Quant aux ministres qui désireraient quitter le sacerdoce et trouver une situation laïque, ils n’auraient pu avec leur trop modeste subvention aller à la recherche d’une position convenant mieux à leurs aptitudes. Ils eussent été liés à l’Eglise.

Avec l’article 9 du projet, ils recevront la première année la totalité de leur traitement. Pour eux, il ne peut y avoir durant ce temps de crise financière. La seconde année, les deux tiers, représentent encore une somme appréciable. Le budget des pensions et indemnités diminuera insensiblement chaque année, et ainsi les ministres des cultes passeront sans secousse de l’ancien au nouveau régime. Peu à peu le budget officiel sera remplacé par les dons des croyants.

Les départements ou communes pourront, pour les ministres des cultes, salariés par eux, établir ou accorder des pensions sur les mêmes bases que celles de l’Etat.

Toutes ces pensions et allocations sont insaisissables et incessibles. Cependant elles cesseront de plein droit en cas de condamnation à une peine afflictive ou infamante. L’Etat ne peut s’imposer des sacrifices pour les indignes. Elles pourront être suspendues pendant un délai de deux à cinq ans en cas de condamnation pour un des délits prévus aux articles 31 et 32 du projet de loi.

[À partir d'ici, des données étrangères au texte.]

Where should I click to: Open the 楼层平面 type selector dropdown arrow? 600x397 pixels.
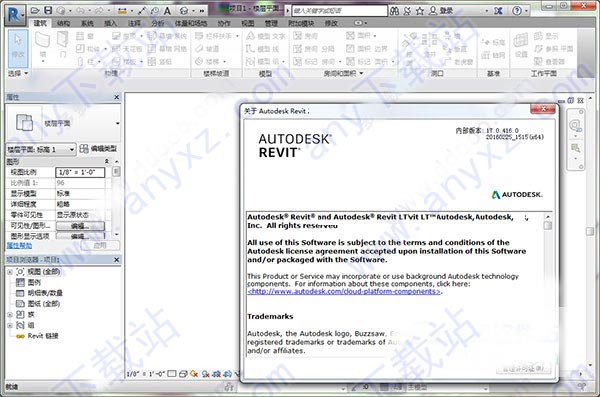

Les tribunaux auront à apprécier, suivant la faute et les circonstances du délit, si la suspension doit être prononcée.

TITRE III

Des édifices des cultes.

Art. 10.

Les édifices antérieurs au Concordat, servant à l’exercice des cultes ou au logement de leurs ministres, cathédrales, églises, chapelles de secours, temples, synagogues, archevêchés, évêchés, presbytères, séminaires, ainsi que leurs dépendances immobilières et les objets mobiliers qui les garnissaient au moment où lesdits édifices ont été mis à la disposition des cultes, sont et demeurent propriétés de l’Etat, des départements, ou des communes, qui devront en laisser la jouissance gratuite, pendant deux années à partir de la promulgation de la présente loi, aux établissements ecclésiastiques ou aux associations formées pour l’exercice du culte dans les anciennes circonscriptions des établissements ecclésiastiques supprimés.

L’Etat, les départements et les communes seront soumis à la même obligation en ce qui concerne les édifices postérieurs au Concordat dont ils seraient propriétaires, y compris les facultés de théologie protestante.